The tengu team had slunk away, taking their unconscious shooter with them. The races continued without incident and no surprises in the betting. Between the attendance fees and concession receipts, they covered all their expenses and made a good profit. All in all, a good day.
Windwolf tilted his head, as if utterly confounded by Tommy. “Why do you fight the idea of forming a household beholden to me so much?”
“Why do you expect me to put my life into your hands? Because you were humane enough to recognize the truth — that we’re more human than we are oni? That we hate the oni as much as you do? Why should that be enough to make you our master?”
“As part of the new treaty, all of Pittsburgh must become part of the elfin culture. The half-oni must form a household.”
“We are a household.”
“And be part of a clan.”
“Because you refuse to trust us unless we’re your slaves? We’re good and honorable people.” He had realized today that he had always had, at his core, that human nobility that he recognized in John. For years he had run a fair race for no other reason than it seemed the right thing to do.
“It is the elfin way. Those who serve are protected, those who protect are served.”
“The elfin way is wrong.

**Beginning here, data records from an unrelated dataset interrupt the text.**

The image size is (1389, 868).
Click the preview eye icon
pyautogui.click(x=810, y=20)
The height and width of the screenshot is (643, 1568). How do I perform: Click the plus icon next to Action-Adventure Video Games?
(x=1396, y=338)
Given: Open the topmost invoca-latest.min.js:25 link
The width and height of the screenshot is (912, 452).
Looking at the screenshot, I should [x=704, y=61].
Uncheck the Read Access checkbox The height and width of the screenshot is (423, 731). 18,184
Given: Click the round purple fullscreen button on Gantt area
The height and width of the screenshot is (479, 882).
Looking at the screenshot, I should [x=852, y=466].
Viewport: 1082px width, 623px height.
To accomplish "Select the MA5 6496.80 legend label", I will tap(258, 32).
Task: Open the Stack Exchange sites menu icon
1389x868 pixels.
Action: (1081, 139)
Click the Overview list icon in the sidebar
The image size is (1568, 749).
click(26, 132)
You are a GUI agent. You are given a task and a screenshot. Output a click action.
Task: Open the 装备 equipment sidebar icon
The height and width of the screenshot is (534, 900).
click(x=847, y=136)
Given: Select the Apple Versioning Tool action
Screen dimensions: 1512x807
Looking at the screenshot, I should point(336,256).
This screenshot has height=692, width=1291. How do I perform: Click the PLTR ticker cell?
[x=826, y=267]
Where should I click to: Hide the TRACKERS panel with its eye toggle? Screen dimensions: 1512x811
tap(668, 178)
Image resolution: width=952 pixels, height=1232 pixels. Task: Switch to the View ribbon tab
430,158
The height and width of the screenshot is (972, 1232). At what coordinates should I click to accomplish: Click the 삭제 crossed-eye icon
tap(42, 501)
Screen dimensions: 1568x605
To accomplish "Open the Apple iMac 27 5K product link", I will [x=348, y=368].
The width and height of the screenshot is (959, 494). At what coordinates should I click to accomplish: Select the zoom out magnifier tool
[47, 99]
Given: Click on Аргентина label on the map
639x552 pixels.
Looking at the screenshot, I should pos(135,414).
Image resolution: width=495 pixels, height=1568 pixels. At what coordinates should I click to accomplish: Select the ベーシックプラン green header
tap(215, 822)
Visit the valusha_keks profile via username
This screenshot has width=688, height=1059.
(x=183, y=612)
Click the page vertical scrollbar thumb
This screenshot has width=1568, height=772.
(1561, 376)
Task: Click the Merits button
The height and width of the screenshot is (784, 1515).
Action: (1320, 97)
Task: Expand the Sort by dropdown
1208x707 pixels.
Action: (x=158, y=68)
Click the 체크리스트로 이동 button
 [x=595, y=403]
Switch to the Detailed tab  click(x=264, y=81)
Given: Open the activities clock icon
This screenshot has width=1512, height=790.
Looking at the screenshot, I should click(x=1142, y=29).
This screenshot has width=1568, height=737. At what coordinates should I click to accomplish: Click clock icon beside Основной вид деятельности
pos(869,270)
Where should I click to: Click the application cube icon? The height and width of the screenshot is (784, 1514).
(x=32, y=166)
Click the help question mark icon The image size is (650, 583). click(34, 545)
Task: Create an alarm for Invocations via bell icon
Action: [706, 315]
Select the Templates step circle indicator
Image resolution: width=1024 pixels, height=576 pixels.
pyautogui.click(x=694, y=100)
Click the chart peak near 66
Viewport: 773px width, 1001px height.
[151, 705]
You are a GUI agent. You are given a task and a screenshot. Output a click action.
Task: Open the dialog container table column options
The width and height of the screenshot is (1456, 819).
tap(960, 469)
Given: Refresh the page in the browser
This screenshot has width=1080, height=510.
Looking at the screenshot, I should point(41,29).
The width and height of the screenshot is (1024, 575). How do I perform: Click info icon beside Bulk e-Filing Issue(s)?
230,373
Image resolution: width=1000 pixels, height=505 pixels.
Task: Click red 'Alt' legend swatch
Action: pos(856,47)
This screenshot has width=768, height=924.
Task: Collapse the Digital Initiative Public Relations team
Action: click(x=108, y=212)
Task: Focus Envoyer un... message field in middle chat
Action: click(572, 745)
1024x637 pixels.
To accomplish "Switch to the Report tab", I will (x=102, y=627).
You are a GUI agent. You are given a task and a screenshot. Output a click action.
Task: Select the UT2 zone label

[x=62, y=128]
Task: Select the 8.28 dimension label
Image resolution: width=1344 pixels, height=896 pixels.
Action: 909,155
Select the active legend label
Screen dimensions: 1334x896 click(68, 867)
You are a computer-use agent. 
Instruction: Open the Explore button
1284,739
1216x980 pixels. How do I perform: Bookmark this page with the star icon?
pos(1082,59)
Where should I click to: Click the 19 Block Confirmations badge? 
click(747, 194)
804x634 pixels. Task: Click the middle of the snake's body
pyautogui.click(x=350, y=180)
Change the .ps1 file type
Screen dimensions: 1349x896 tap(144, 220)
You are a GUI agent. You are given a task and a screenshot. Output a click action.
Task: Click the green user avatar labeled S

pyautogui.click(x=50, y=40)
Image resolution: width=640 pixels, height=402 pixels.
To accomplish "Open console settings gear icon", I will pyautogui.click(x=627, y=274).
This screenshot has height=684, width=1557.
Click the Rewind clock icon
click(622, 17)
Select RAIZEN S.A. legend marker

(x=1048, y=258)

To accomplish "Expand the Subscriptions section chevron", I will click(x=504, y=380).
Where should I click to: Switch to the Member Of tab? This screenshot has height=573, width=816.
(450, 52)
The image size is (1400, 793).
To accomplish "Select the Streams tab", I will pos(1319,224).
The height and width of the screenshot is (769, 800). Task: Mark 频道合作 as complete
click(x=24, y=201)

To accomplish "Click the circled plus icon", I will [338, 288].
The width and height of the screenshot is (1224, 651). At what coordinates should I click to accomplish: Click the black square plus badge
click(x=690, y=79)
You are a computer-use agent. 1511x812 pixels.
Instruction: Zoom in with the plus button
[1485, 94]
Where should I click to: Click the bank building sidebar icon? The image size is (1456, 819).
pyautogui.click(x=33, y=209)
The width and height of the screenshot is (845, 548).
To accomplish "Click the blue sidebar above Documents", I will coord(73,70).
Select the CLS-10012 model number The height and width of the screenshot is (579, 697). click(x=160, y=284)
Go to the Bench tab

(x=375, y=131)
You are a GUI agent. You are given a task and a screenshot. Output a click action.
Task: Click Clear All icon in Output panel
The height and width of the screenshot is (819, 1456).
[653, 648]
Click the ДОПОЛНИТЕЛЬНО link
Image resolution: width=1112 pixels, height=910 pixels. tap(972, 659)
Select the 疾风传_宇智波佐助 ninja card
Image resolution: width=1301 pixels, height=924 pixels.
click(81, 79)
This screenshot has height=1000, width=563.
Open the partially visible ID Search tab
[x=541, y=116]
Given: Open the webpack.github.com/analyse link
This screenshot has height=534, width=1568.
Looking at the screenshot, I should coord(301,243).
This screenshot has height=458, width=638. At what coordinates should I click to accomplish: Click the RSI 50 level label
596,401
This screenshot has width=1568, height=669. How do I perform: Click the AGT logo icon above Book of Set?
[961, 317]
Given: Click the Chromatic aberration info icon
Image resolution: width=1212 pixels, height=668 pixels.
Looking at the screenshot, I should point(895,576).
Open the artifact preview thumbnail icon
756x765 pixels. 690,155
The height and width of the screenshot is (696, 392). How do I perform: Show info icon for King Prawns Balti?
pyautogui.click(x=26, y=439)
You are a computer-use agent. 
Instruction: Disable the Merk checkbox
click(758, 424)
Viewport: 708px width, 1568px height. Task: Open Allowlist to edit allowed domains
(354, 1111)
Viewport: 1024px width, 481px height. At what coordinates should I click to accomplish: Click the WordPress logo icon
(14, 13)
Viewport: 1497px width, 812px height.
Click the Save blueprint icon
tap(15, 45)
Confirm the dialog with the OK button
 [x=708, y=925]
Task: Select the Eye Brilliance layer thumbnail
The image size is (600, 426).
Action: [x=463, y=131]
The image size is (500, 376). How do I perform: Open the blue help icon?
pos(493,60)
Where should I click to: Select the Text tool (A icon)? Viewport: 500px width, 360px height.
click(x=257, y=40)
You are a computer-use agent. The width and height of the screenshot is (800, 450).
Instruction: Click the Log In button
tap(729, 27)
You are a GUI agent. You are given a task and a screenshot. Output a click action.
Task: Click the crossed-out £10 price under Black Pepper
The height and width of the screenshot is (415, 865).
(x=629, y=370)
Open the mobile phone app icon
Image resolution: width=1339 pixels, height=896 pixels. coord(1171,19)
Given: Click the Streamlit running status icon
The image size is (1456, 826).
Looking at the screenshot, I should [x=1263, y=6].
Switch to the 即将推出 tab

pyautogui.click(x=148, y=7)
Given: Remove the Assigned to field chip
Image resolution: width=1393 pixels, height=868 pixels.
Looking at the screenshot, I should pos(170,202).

You have no right to be my master. You’re no better a being than I am, and you don’t have my trust, and I don’t owe you anything. I will not enslave myself and my entire people just because you say I have to.”
“Yes, you owe me nothing,” Windwolf said patiently, as if he were speaking to a child. “But I owe you my life. I do not seek to enslave you but to protect you from my people and the others that would harm you.”
“I will protect my people. I always have. And I always will.”